### Instructions for the task
Every line from the one containing "Deny (50, 1388)" through the end of the data is to be copied exactly, and nothing outside that range.

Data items
•••••

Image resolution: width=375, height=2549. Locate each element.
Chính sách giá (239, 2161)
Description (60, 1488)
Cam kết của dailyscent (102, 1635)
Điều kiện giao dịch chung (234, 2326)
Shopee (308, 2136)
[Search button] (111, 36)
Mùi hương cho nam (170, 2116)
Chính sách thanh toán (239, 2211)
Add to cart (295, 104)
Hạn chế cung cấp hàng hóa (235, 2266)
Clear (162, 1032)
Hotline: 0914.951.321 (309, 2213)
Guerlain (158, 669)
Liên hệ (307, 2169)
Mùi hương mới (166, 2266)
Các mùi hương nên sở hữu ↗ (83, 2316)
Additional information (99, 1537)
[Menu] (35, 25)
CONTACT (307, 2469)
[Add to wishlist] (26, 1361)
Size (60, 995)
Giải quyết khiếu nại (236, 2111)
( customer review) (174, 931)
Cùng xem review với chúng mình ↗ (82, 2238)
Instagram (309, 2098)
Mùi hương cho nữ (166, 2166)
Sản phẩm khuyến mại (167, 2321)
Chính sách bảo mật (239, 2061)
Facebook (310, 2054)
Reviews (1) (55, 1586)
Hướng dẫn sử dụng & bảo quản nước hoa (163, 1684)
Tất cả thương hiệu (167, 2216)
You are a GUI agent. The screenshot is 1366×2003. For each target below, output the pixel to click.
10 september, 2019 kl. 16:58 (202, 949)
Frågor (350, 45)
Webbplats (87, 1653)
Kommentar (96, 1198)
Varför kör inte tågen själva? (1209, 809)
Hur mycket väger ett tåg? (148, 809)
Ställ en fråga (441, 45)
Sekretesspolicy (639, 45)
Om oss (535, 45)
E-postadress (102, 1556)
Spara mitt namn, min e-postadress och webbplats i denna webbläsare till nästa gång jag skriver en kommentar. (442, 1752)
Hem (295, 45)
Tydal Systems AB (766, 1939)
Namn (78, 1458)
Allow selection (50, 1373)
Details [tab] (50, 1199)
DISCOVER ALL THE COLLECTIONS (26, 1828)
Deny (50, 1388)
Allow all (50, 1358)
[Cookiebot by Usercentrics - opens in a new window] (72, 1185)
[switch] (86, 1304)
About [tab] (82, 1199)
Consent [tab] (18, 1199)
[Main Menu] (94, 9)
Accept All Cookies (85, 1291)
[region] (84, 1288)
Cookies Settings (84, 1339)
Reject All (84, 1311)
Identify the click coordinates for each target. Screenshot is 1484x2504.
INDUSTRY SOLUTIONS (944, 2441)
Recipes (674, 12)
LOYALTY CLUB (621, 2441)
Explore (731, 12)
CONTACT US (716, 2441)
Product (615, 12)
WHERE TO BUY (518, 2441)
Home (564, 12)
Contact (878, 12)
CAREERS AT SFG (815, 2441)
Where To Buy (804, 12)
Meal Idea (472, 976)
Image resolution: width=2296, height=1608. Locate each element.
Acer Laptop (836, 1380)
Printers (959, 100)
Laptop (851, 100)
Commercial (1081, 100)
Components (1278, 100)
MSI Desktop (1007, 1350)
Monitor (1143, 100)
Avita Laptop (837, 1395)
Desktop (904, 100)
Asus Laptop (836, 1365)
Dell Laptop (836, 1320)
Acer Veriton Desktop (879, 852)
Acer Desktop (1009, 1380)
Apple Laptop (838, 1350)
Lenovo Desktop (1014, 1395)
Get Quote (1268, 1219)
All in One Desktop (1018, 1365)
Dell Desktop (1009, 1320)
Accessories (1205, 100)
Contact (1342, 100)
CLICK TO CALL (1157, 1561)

•••••

### Answer to the exercise
Deny (50, 1388)
Allow all (50, 1358)
[Cookiebot by Usercentrics - opens in a new window] (72, 1185)
[switch] (86, 1304)
About [tab] (82, 1199)
Consent [tab] (18, 1199)
[Main Menu] (94, 9)
Accept All Cookies (85, 1291)
[region] (84, 1288)
Cookies Settings (84, 1339)
Reject All (84, 1311)
Identify the click coordinates for each target. Screenshot is 1484x2504.
INDUSTRY SOLUTIONS (944, 2441)
Recipes (674, 12)
LOYALTY CLUB (621, 2441)
Explore (731, 12)
CONTACT US (716, 2441)
Product (615, 12)
WHERE TO BUY (518, 2441)
Home (564, 12)
Contact (878, 12)
CAREERS AT SFG (815, 2441)
Where To Buy (804, 12)
Meal Idea (472, 976)
Image resolution: width=2296, height=1608. Locate each element.
Acer Laptop (836, 1380)
Printers (959, 100)
Laptop (851, 100)
Commercial (1081, 100)
Components (1278, 100)
MSI Desktop (1007, 1350)
Monitor (1143, 100)
Avita Laptop (837, 1395)
Desktop (904, 100)
Asus Laptop (836, 1365)
Dell Laptop (836, 1320)
Acer Veriton Desktop (879, 852)
Acer Desktop (1009, 1380)
Apple Laptop (838, 1350)
Lenovo Desktop (1014, 1395)
Get Quote (1268, 1219)
All in One Desktop (1018, 1365)
Dell Desktop (1009, 1320)
Accessories (1205, 100)
Contact (1342, 100)
CLICK TO CALL (1157, 1561)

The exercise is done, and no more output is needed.